Prose Cannot Visually Display Metaphors

A fourth deep problem with prose is that it makes no use, in the form of presentation, of the deep metaphors in terms of which we naturally understand arguments. According to George Lakoff, human understanding essentially involves metaphors grounded in our basic bodily experience (Lakoff, 1987). This general principle applies to understanding arguments as a special case. It is no accident that so many of our metaphors for reasoning and argument are basic ones of space, force, size: how much support does the reason offer, what is the balance of considerations, how strong is that objection, and so forth. Indeed, it is an interesting exercise to try to describe fundamental aspects of reasoning, argument and evidence without using such basic metaphors. Using diagrams, we can to some extent take advantage of those mental schemas; e.g., we can place all the reasons over here and all the objections over there, or we can make stronger reasons bigger, or place them underneath (supporting) the conclusion, etc. None of this is possible in standard prose; thus argument diagrams can tap directly into our fundamental ways of understanding arguments in ways that prose cannot.[2]

5.4 New Tools for Argument Visualization

The basic idea behind argument visualization is remarkably simple. Everyone knows that good graphics are very effective for presenting complex structures; that we are much better at visualizing complexity than we are at cognising it. Argument visualization just applies this basic insight to complex reasoning.

            Yet argument visualization has never really taken off as a practical tool for real argumentation or deliberation. Why is this? No doubt there are many factors, but one of the most important is surely that argument visualizations have not been easy to produce. Given available tools, standard practices, and people’s abilities, it has been much easier to write out one’s reasoning than to present it in a map, at least for reasoning of any complexity.

            Now, however, we are seeing major changes in this regard. The arrival of the personal computer and printer has opened up a whole new range of possibilities for supporting thinking. A few decades ago, argument visualizations would have to be sketched by hand, and producing serious visualizations would require skilled draftsmen and highly specialised equipment. This is no longer true; even quite ordinary computer users can use standard desktop computers and inexpensive yet powerful software packages to create complex visualizations with a quite professional appearance.

            The next major development will be tools designed specifically to support argument visualization. Using generic packages is still too slow and cumbersome, especially when major structural revisions to argument trees are needed. Dedicated tools will support argument visualization in much the way that PowerPoint effectively supports the process of producing overheads for a presentation.

▸ RECORDED DATA:

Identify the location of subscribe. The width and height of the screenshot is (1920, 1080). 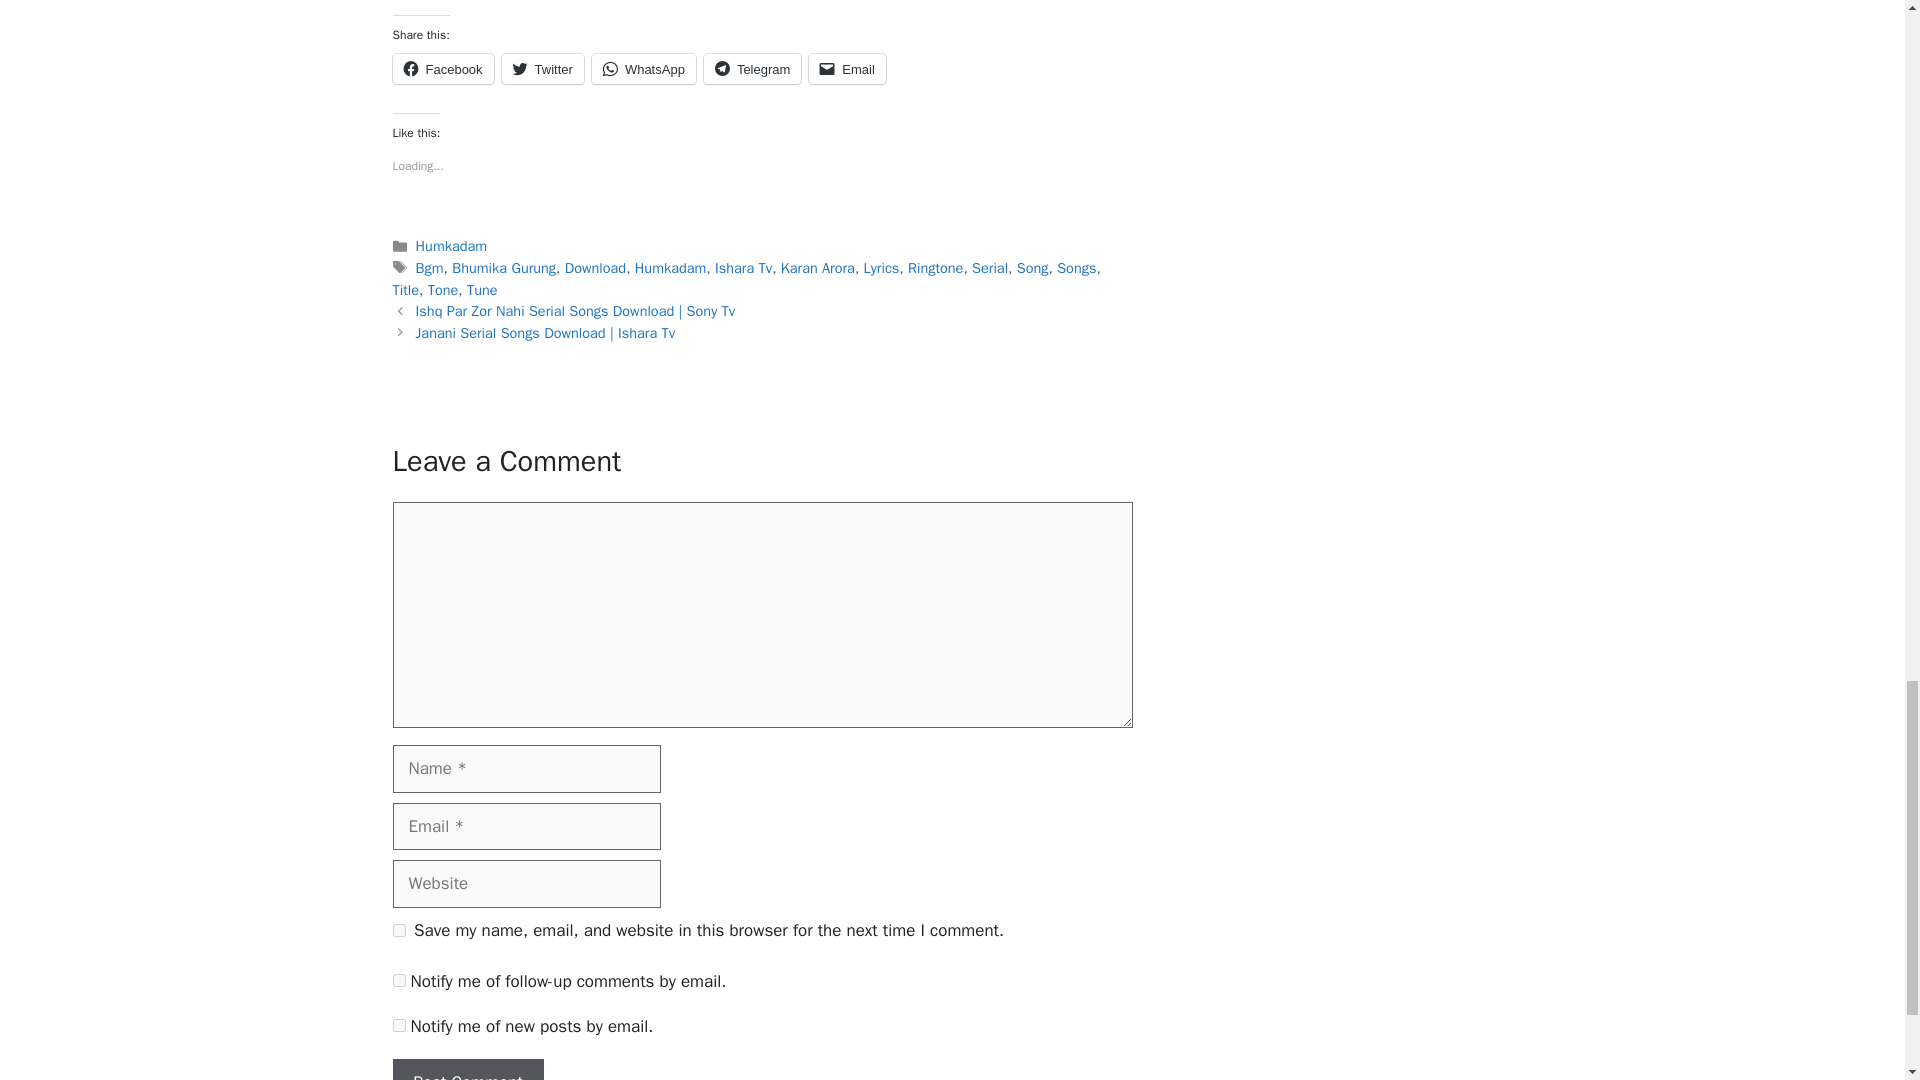
(398, 980).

▸ JOB: In the passage on argument visualization, which software is named as a model for how dedicated tools will support argument visualization?

▸ THE ANSWER: PowerPoint